Je ne sais rien…

Mais je dirai tout ! Et n’importe quoi, si nécessaire. Selon la règle non écrite qui veut qu’un clou chasse l’autre, je m’attendais à ce que l’affaire Palmade soit reléguée au fin fond des oubliettes de l’histoire, au profit d’un nouveau fait divers dramatique, celui de l’assassinat d’une professeure dans un lycée catholique de Saint-Jean-de-Luz, par un de ses élèves. Tout d’abord, encore raté pour le feuilleton Palmade. Il doit être fixé demain sur l’appel du Parquet qui réclame toujours son placement en détention provisoire pour des raisons un peu obscures, mais probablement pour montrer la sévérité de l’institution judiciaire.

Les chaînes d’information continue, qui s’étaient mises en boucle sur le nouveau drame, ne pouvaient pas renoncer aussi vite à un rebondissement éventuel. Il a fallu couper la poire en deux. Sur le meurtre d’Agnès Lassalle, on a eu droit à tout, sur la base d’hypothèses invérifiables. L’élève de 16 ans aurait amené le couteau au lycée dans son sac de classe. Que n’a-t-on vérifié le contenu des sacs de tous les élèves ? Et de prendre en exemple le système américain, tellement inefficace qu’ils envisagent d’armer tous les professeurs pour riposter aux meurtres de masse si courants outre-Atlantique. Selon certains témoignages, le meurtrier aurait évoqué « des voix » lui enjoignant de tuer cette professeure, et se serait dit « possédé ». Du pain béni pour évoquer une crise profonde de la psychiatrie, dans la société en général et dans l’institution scolaire en particulier, bien réelle par ailleurs. Rien ne dit toutefois que le passage à l’acte aurait pu être évité avec une meilleure prévention, et le maintien ou le développement d’une santé scolaire largement délaissée au fil des années. Un conseiller d’orientation psychologue en établissement secondaire doit « couvrir » les besoins de plusieurs milliers d’élèves et s’occupe essentiellement d’orientation scolaire. Il n’a ni le temps ni la formation qui permettrait de déceler les signes avant-coureurs d’un trouble psychiatrique, si tant est qu’ils soient présents.

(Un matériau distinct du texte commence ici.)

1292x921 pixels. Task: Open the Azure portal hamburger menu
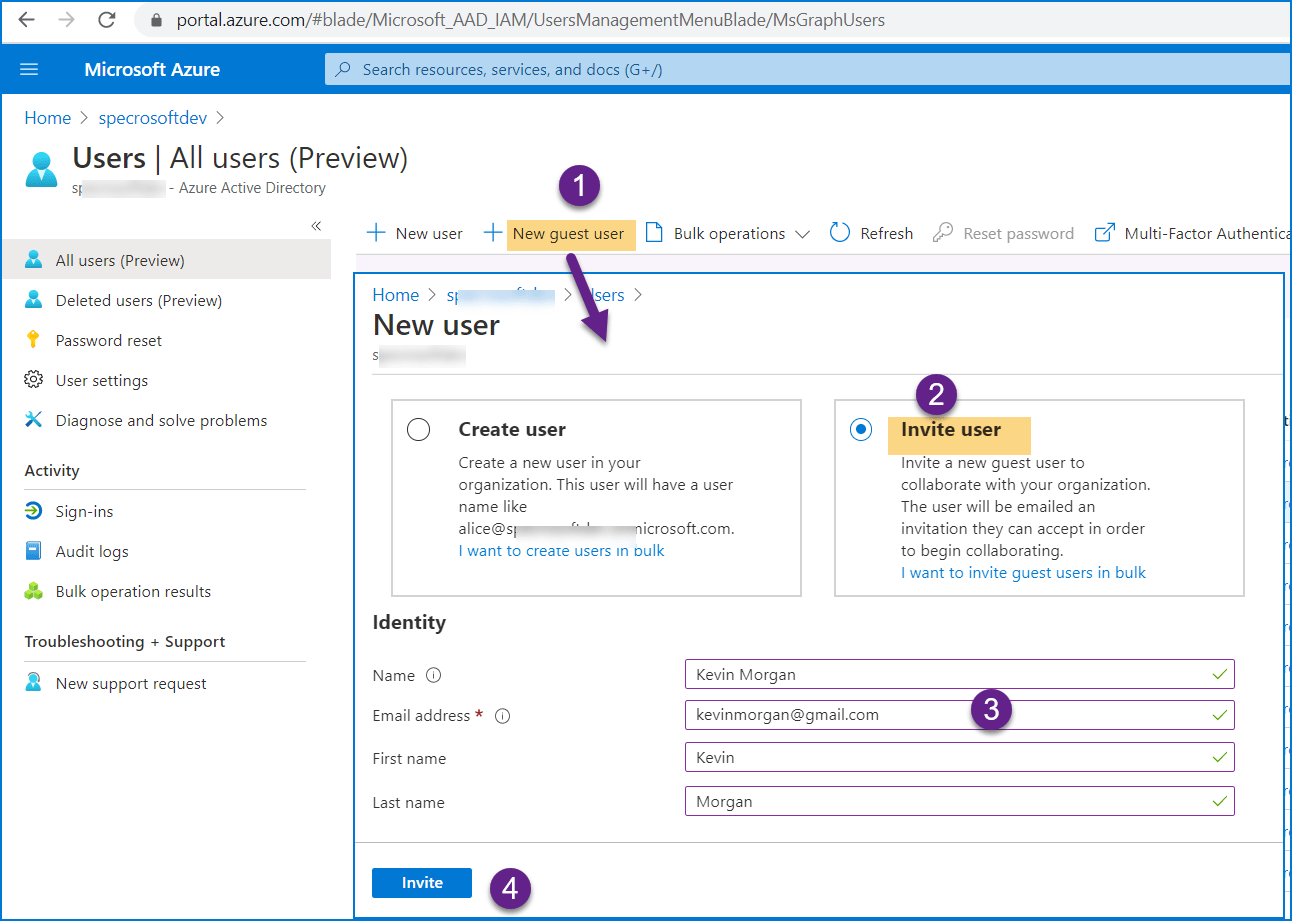28,69
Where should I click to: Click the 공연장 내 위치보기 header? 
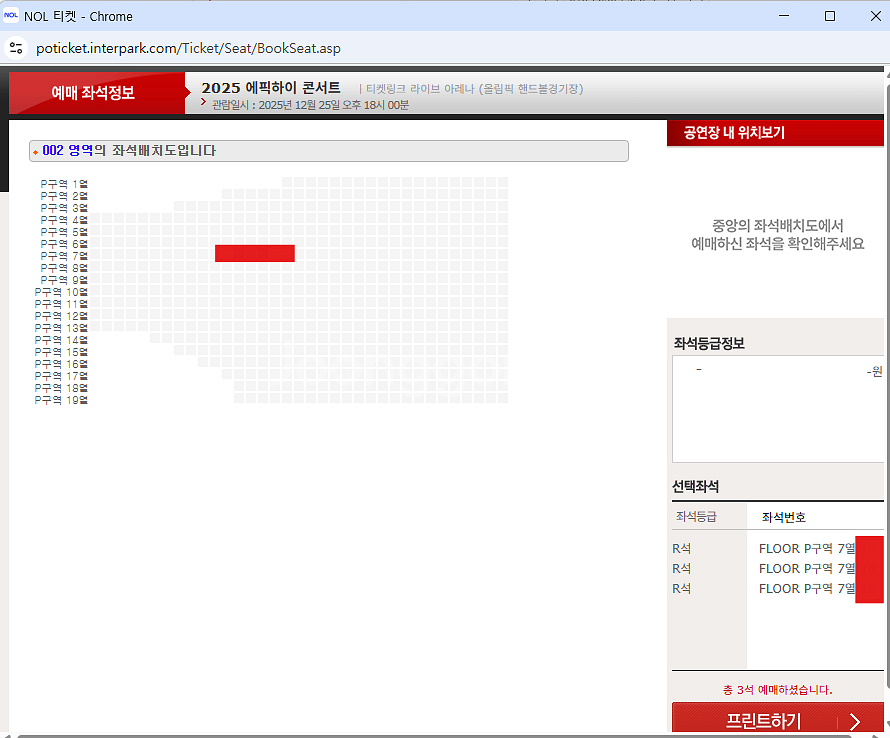734,133
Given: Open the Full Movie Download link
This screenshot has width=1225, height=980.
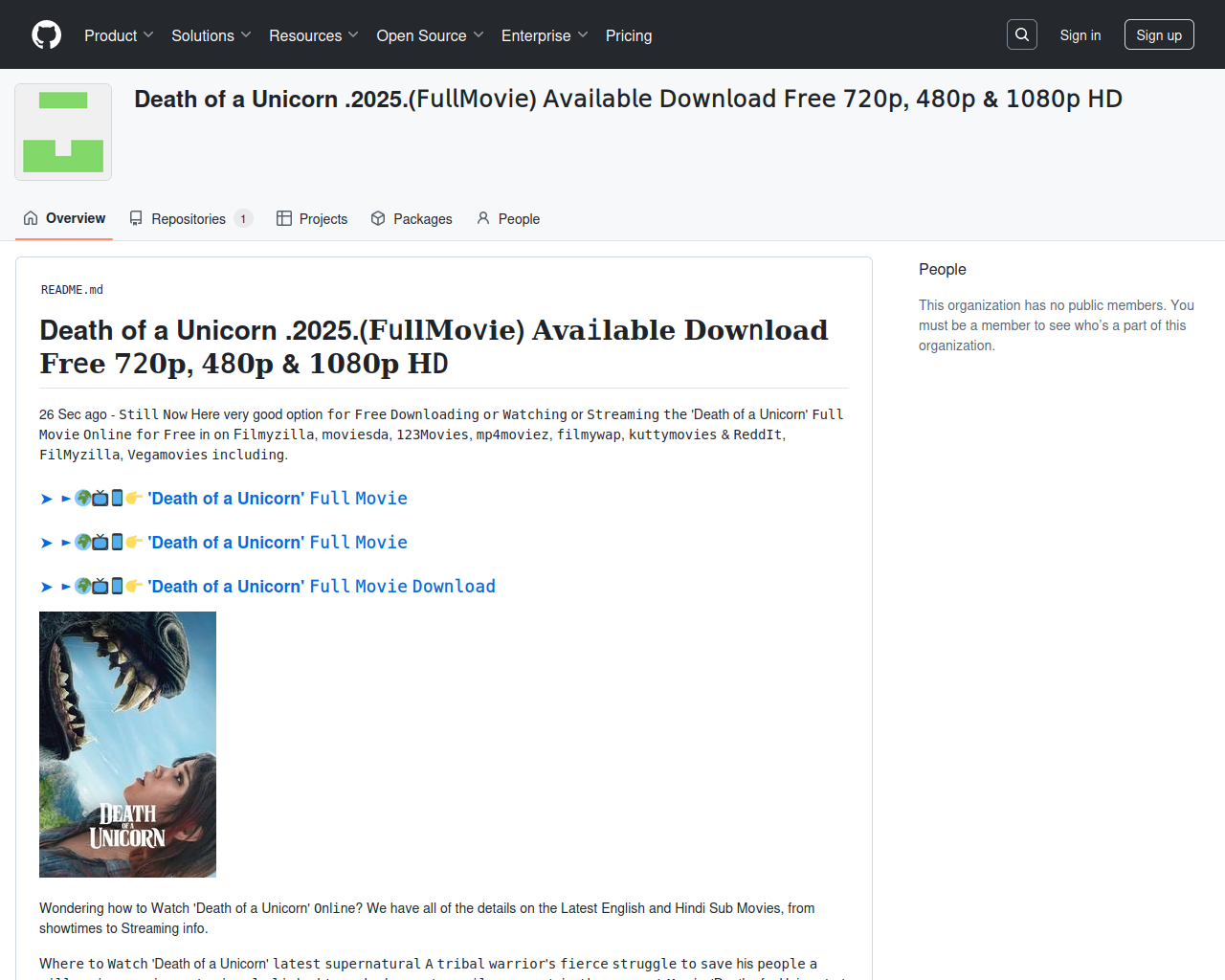Looking at the screenshot, I should 321,587.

Les témoignages insistent sur le dévouement et la qualité de l’enseignante victime, et le fait que ni l’établissement ni la ville dans laquelle s’est déroulé le drame ne laissaient présager un tel évènement. Le meurtrier présumé n’avait pas d’antécédents connus et s’est laissé désarmer sans difficulté. Contrairement au meurtre de Samuel Paty, il ne semble pas avoir eu de motivations personnelles, terroristes, religieuses ou autres, pour s’en prendre spécifiquement à cette femme, appréciée de tous. Dans un tel contexte, je ne peux qu’approuver la prudence du ministre de l’Éducation nationale, qui compatit et suggère d’attendre les conclusions de l’enquête pour en tirer des enseignements éventuels. Une attitude sage, dont on peut affirmer sans risque de se tromper qu’elle ne sera pas partagée par une certaine presse ni par certains politiques comme Éric Ciotti, toujours prompts à exploiter les évènements de ce type.